Two years ago, Nokia made waves when it displayed a concept phone using a flexible OLED display. Samsung and Ericsson have shown similar prototypes. So flexible devices and displays are on the market horizon. But they're still just a first step toward a new class of future devices that can not just flex, but actually stretch - so they can be safely and comfortably implanted in the body, for example.
So what is the prognosis for these "stretchable" devices? One piece of the puzzle has recently been developed in a partnership between Northwestern University and the University of Illinois: a stretchable lithium-ion battery.
The "Stretch Armstrong" of Batteries
It took Yonggang Huang and John A. Rogers, from Northwestern and University of Illinois, respectively, six years to develop a cordless power supply that was versatile enough to be used in stretchable electronics, particularly devices used inside the human body.
Finally, they were able to come up with "pop-up" technology that allows the circuits to bend and twist. Typically, circuits inside of batteries are rigid, but creating bridges using metal wiring to connect the elements gives the circuits the ability to stretch and flex along with any device. The power in the metal bridges works its way through the circuits to power the battery.
In a video (below), Huang and Rogers demo the battery by hooking it up to an LED light and slowly stretching it out. The battery was able to reach about 300% of its original size and still provide power.
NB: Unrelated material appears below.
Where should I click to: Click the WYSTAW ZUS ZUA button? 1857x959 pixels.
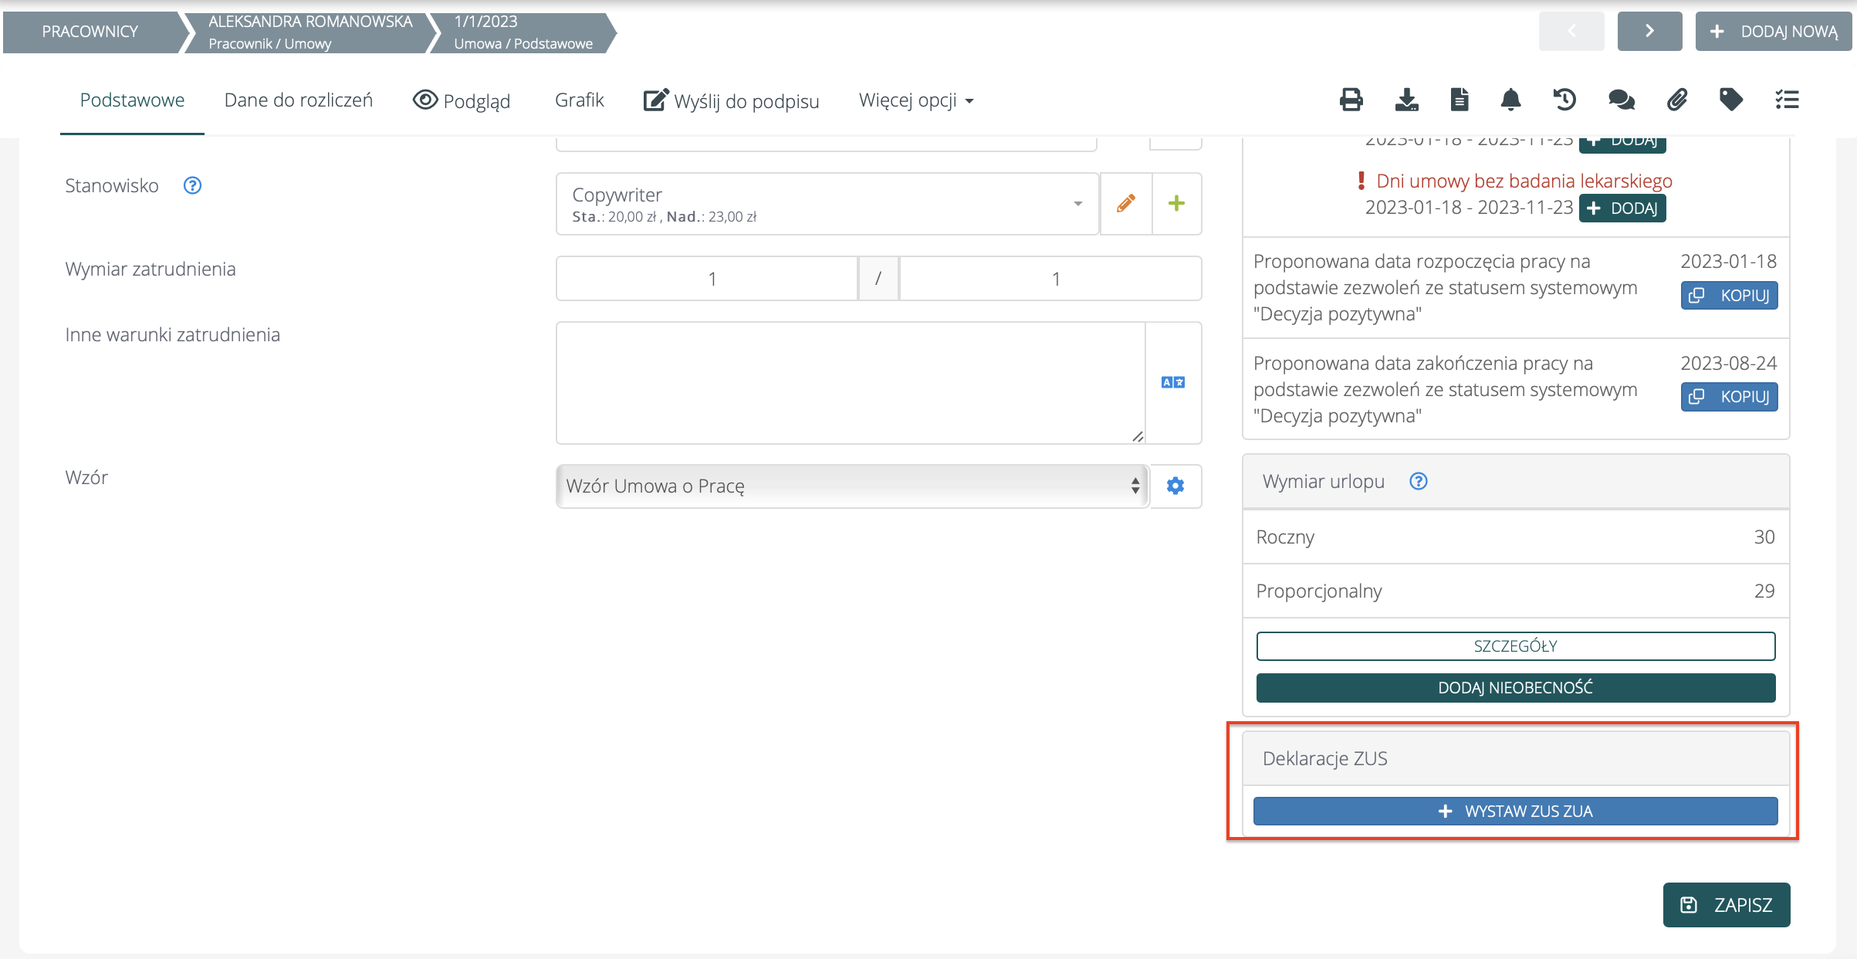[1515, 811]
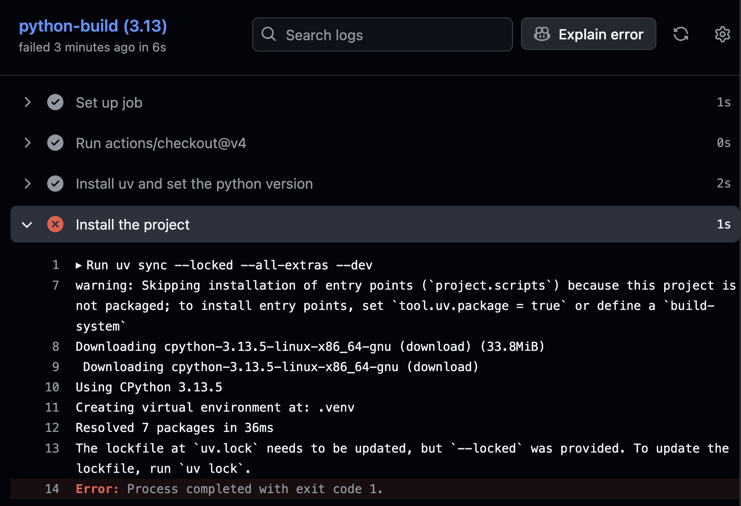
Task: Expand the Set up job step
Action: [x=27, y=102]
Once stretched, the battery can regain its original size without damage to the circuits.
Its life span is about 20 charging cycles - and it can be recycled just like any other lithium-ion battery. Due to its small size, it can hold a charge for only eight to nine hours, but the battery charges wirelessly using coils that induce charging through an external source. This makes it ideal for use in medical devices embedded in the body.
'Flexible' And 'Stretchable' Are Distant Cousins
It seems like a stretchable battery would be attractive for the flexible device market, but Huang says the two aren't as alike as one would think. In an email to ReadWrite, Huang said that while the OLED displays from Nokia and Samsung are flexible, they aren't stretchable.
"Flexible means the device could be bent or twisted, which essentially requires the device to be very thin. Stretchable represents a more challenging type of mechanics, which requires that the device must accommodate a large strain deformation, including not only bending, twisting, but also stretching and compressing."
The two could possibly go hand in hand, say in a nifty new watch design from a well known tech giant, but successful flexible devices will require more than mere flexibility. As mobile devices become more and more like physical attachments, they will have to move like our own skin, stretchy and flexible.
A report from Bloomberg News about the possible Apple iWatch says that it may take about three years to be able to develop glass flexible enough to curve or even wrap around someone's wrist. While Apple and others work on making flexible mobile devices a reality, they may also want to take a look at adding some stretchiness to the product development.